Looking at your more detailed summary, it's so far from any sort of idealism that I'm not sure if I'm being any use here. (It reminds me of when I talked about that video game I'd played where the only character who has any hope of a better future is a survivor of both rape and cancer who's being blackmailed with information that could get her put in a concentration camp, and people were like "Bzuh?")

But with summary I gave do you think there would be a problem with the character slipping up? or is the desire to change enough? You brought up a good point, I was just trying to dig deeper and find a balance.
 

Mythopoet

Auror
My first thought, as a reader and a writer, is to ask "what is the point? what kind of story are you trying to tell? what themes are you trying to explore?" As a reader, I like stories that are going somewhere and trying to say something. I don't like stories where things just happen and I am supposed to draw my own conclusions. I would probably be annoyed by a story like yours if it didn't have a theme.

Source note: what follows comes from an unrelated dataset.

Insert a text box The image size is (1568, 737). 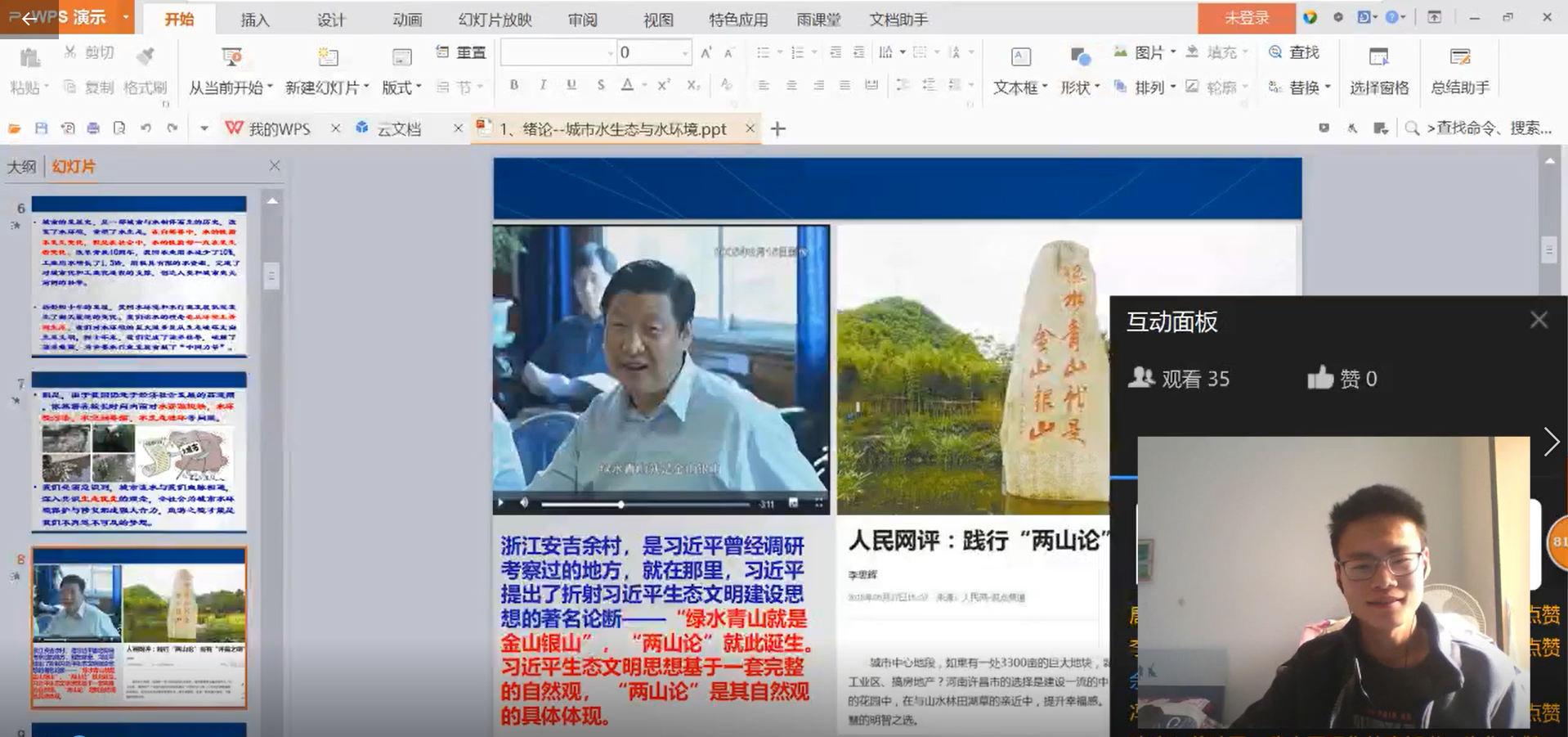[x=1019, y=70]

My second thought is, it's definitely a story that can't be generalized. How well it works is going to depend mostly on how well you actually write it and what choices you make in how to actually present it as a narrative. A lot is going to depend on specifically how the characters are shown and what the atmosphere of the tale is, what you chose to show and what you chose to leave to the reader's imagination, etc. You just won't know how readers will react to it until it is in front of some readers so they can react to it.

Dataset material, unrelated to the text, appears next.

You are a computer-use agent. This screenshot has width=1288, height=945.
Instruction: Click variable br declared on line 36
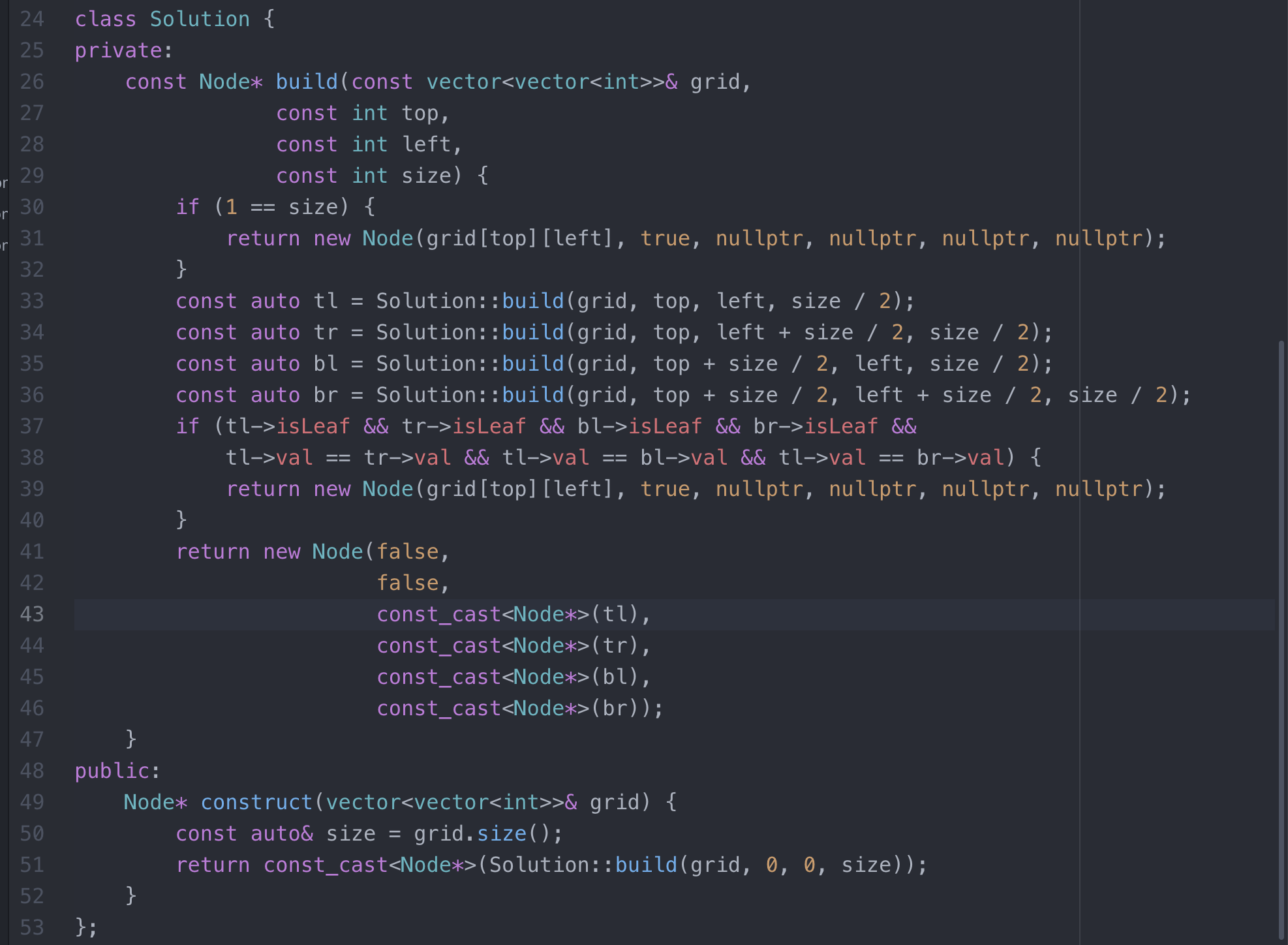coord(325,395)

My third thought is that you should watch "Passing through Gethsemane", an episode of the sci fi tv show Babylon 5. It's a really great example of having a "good" (practically saintly) character and revealing that he used to be a horrible murderer while managing to not make him any less compelling.
 
I think it's critical how you portray that scene when Thom kills Anna's family. Why does he do it, what are the circumstances. His actions against Anna's family appear to be very hate filled - is this really justified because he lost his family? He can be a cold blooded murderer or it could be tragic/unintentional. There is a big difference between Thom's numerous actions 'being a slaver' that are recounted broadly versus a visceral scene that massively impacts Anna and thus the reader. I think if its cold blooded then that would affect me for the rest of the book.

I think Mythopoet's question is very valid - why do you want to tell this story? What deep message/theme do you want to convey to the reader and why? Some soul searching here may help with defining Thom's character and the way in which you write his journey.